I couldn’t very well show a meteoroid (a rock in space) or a meteor (said rock when plummeting through our atmosphere; otherwise known as a shooting star), and I didn’t happen to own a meteorite (a meteor that doesn’t burn up and actually lands on Earth). But the American Museum of Natural History did.
So I called them. And asked them if I could borrow one of theirs.
Credit the seriousness of science or just a pinch of good karma, but the curator I was asking did not laugh me off the phone.
There is actually a form for this. I filled it out and on my way downtown to the event, I stopped by and picked up my cosmic chunk loaner.
Yet the meteorite was not the craziest example I brought. That distinction belongs to a pair that would not stand out in a home but does in any bookstore.
This was a title bout.
Hamster vs. gerbil.
There were two hurdles involved in wrangling those critters. First, I had to get the bookstore’s approval. Second, I had to find a nearby pet store willing to bring them by. (For no charge.) The store would not, of course, allow animals (aside from seeing-eye dogs). But somehow I managed to convince them to allow in these two itty bitty pets for a short time, with the assurance that both would remain in their cages. (Neither I nor the pet store would’ve wanted to release them anyway.)

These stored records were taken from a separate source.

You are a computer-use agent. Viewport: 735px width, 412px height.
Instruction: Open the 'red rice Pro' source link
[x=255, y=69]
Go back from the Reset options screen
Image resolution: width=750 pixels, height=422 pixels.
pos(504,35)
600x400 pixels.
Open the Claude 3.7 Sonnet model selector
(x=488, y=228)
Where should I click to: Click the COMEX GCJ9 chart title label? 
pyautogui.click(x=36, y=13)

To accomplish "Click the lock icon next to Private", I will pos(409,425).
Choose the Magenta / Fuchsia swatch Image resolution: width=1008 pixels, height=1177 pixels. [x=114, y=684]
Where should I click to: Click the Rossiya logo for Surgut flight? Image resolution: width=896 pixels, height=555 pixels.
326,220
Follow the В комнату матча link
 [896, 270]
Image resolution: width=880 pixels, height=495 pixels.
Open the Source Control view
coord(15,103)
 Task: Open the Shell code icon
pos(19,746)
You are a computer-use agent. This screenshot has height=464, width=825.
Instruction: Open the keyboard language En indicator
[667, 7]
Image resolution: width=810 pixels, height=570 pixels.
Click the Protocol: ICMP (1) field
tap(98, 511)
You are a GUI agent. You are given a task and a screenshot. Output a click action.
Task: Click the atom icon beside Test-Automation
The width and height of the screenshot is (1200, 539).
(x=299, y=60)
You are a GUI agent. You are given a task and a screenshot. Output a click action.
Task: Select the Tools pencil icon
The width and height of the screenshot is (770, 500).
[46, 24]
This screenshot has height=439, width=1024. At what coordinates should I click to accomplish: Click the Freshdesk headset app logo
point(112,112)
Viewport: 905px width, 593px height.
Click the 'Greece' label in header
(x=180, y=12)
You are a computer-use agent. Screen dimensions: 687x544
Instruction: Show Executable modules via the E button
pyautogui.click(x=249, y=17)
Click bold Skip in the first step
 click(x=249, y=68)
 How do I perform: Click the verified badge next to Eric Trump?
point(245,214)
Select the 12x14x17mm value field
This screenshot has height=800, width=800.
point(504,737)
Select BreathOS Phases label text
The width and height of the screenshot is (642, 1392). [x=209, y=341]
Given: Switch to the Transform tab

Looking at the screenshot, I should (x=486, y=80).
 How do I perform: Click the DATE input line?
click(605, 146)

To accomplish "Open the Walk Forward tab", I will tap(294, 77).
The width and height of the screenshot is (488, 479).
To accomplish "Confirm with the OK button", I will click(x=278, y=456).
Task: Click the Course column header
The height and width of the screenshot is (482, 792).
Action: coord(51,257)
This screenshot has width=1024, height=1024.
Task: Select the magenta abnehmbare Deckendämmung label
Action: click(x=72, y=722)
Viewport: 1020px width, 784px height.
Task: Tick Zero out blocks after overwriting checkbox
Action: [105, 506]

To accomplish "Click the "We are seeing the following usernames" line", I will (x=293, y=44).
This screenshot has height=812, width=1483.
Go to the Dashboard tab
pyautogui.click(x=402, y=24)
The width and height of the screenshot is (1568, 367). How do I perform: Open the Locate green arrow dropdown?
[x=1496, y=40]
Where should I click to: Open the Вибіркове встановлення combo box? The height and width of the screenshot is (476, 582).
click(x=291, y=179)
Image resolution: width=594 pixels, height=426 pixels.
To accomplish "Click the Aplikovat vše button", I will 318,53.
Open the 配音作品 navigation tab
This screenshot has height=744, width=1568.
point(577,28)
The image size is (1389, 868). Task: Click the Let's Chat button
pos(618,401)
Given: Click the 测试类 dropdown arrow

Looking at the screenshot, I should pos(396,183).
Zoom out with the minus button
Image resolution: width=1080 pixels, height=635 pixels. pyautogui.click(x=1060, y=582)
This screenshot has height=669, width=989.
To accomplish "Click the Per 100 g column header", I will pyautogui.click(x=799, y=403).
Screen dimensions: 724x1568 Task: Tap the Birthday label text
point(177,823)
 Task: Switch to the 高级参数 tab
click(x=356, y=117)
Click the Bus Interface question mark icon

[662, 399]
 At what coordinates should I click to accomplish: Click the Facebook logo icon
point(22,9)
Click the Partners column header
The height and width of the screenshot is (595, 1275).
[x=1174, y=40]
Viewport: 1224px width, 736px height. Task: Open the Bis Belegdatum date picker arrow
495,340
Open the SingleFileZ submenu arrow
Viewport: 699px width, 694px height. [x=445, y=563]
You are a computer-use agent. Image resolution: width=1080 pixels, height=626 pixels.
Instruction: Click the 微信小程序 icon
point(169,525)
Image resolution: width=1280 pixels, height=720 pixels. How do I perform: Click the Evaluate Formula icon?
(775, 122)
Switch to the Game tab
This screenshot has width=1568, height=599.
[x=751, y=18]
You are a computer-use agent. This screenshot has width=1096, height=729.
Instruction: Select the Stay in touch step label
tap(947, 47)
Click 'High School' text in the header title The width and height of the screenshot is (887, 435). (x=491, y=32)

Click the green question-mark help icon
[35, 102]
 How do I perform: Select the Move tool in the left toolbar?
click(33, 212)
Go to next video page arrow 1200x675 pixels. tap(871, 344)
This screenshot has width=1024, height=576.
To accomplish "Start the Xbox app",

The first pet store I called reacted the way I thought the AMNH was going to—with a flat-out no; their company policy forbid them from removing the animals. A subsequent store was more lax—luckily. They agreed to bring a hamster and gerbil in their respective tanks and stay an hour.
True to my descriptions in the book, the hamster was shy, hiding most of the time, while the gerbil was hyperactive, running his wheel silly for long stretches to the audible amusement of the crowd. These little rodents made a big spectacle, attracting stragglers, just as I’d hoped.
I just regret that I took zero photos of the tabletop circus.